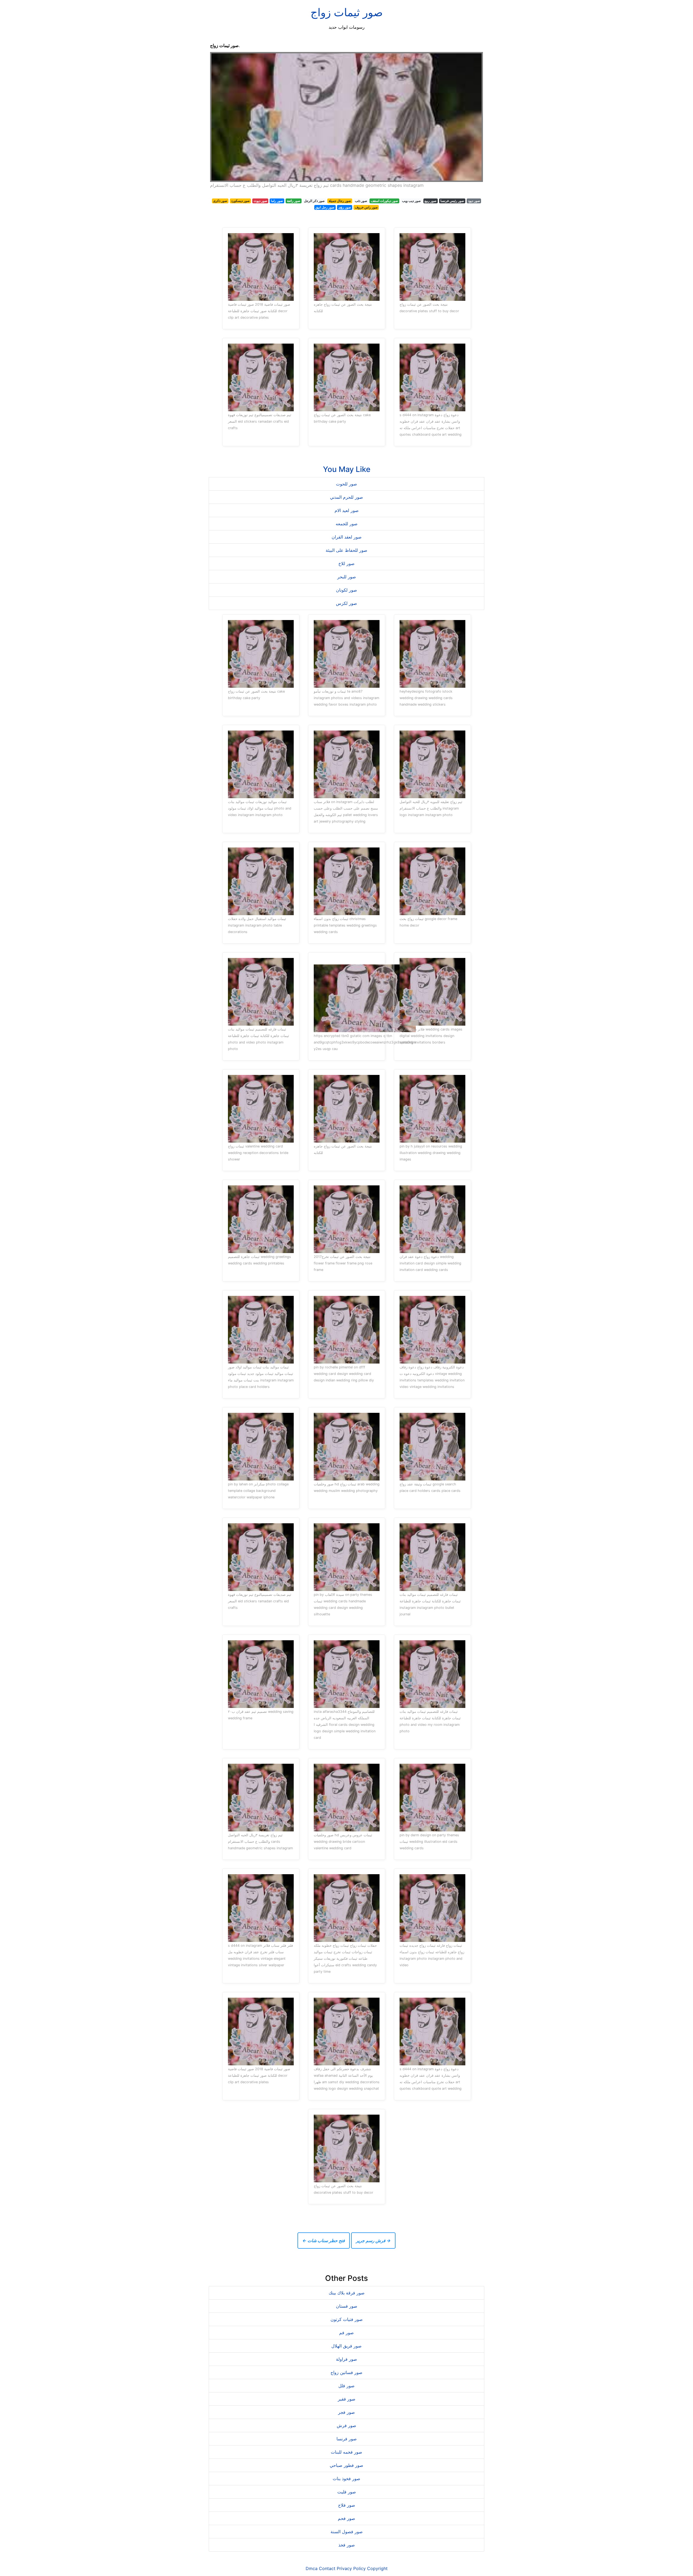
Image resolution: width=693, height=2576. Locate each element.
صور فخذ (346, 2545)
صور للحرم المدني (346, 497)
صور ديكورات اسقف (384, 201)
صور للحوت (346, 484)
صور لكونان (346, 590)
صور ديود (474, 201)
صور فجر (346, 2412)
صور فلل (346, 2385)
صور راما (277, 201)
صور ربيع (430, 201)
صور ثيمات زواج (346, 12)
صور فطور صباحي (346, 2465)
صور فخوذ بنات (346, 2478)
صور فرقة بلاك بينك (347, 2292)
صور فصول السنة (347, 2531)
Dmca (312, 2568)
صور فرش (346, 2425)
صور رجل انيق (324, 207)
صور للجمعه (347, 523)
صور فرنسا (346, 2438)
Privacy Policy (351, 2568)
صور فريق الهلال (346, 2346)
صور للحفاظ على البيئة (346, 550)
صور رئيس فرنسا (452, 201)
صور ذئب (361, 201)
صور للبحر (346, 576)
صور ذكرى (220, 201)
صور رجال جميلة (340, 201)
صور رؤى (344, 207)
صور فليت (346, 2492)
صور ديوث (260, 201)
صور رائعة (293, 201)
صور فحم (346, 2518)
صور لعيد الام (347, 510)
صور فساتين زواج (346, 2372)
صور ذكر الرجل (314, 201)
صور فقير (346, 2399)
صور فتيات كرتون (347, 2319)
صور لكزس (346, 603)
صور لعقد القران (347, 537)
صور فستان (346, 2306)
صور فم (346, 2332)
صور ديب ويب (411, 201)
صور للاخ (346, 563)
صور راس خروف (366, 207)
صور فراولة (346, 2359)
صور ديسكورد (240, 201)
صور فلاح (346, 2505)
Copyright (377, 2568)
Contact (327, 2568)
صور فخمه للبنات (346, 2452)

PROBLEM DESCRIPTION
Would you output each entry exactly and leave the pictures behind?

RESULT OF THE TASK
Image resolution: width=693, height=2576. Locate each element.
صور فخذ (346, 2545)
صور للحرم المدني (346, 497)
صور ديكورات اسقف (384, 201)
صور للحوت (346, 484)
صور لكونان (346, 590)
صور ديود (474, 201)
صور فجر (346, 2412)
صور فلل (346, 2385)
صور راما (277, 201)
صور ربيع (430, 201)
صور ثيمات زواج (346, 12)
صور فطور صباحي (346, 2465)
صور فخوذ بنات (346, 2478)
صور فرقة بلاك بينك (347, 2292)
صور فصول السنة (347, 2531)
Dmca (312, 2568)
صور فرش (346, 2425)
صور رجل انيق (324, 207)
صور للجمعه (347, 523)
صور فرنسا (346, 2438)
Privacy Policy (351, 2568)
صور فريق الهلال (346, 2346)
صور للحفاظ على البيئة (346, 550)
صور رئيس فرنسا (452, 201)
صور ذئب (361, 201)
صور للبحر (346, 576)
صور ذكرى (220, 201)
صور رجال جميلة (340, 201)
صور رؤى (344, 207)
صور فليت (346, 2492)
صور ديوث (260, 201)
صور رائعة (293, 201)
صور فحم (346, 2518)
صور لعيد الام (347, 510)
صور فساتين زواج (346, 2372)
صور ذكر الرجل (314, 201)
صور فقير (346, 2399)
صور فتيات كرتون (347, 2319)
صور لكزس (346, 603)
صور لعقد القران (347, 537)
صور فستان (346, 2306)
صور فم (346, 2332)
صور ديب ويب (411, 201)
صور للاخ (346, 563)
صور راس خروف (366, 207)
صور فراولة (346, 2359)
صور ديسكورد (240, 201)
صور فلاح (346, 2505)
Copyright (377, 2568)
Contact (327, 2568)
صور فخمه للبنات (346, 2452)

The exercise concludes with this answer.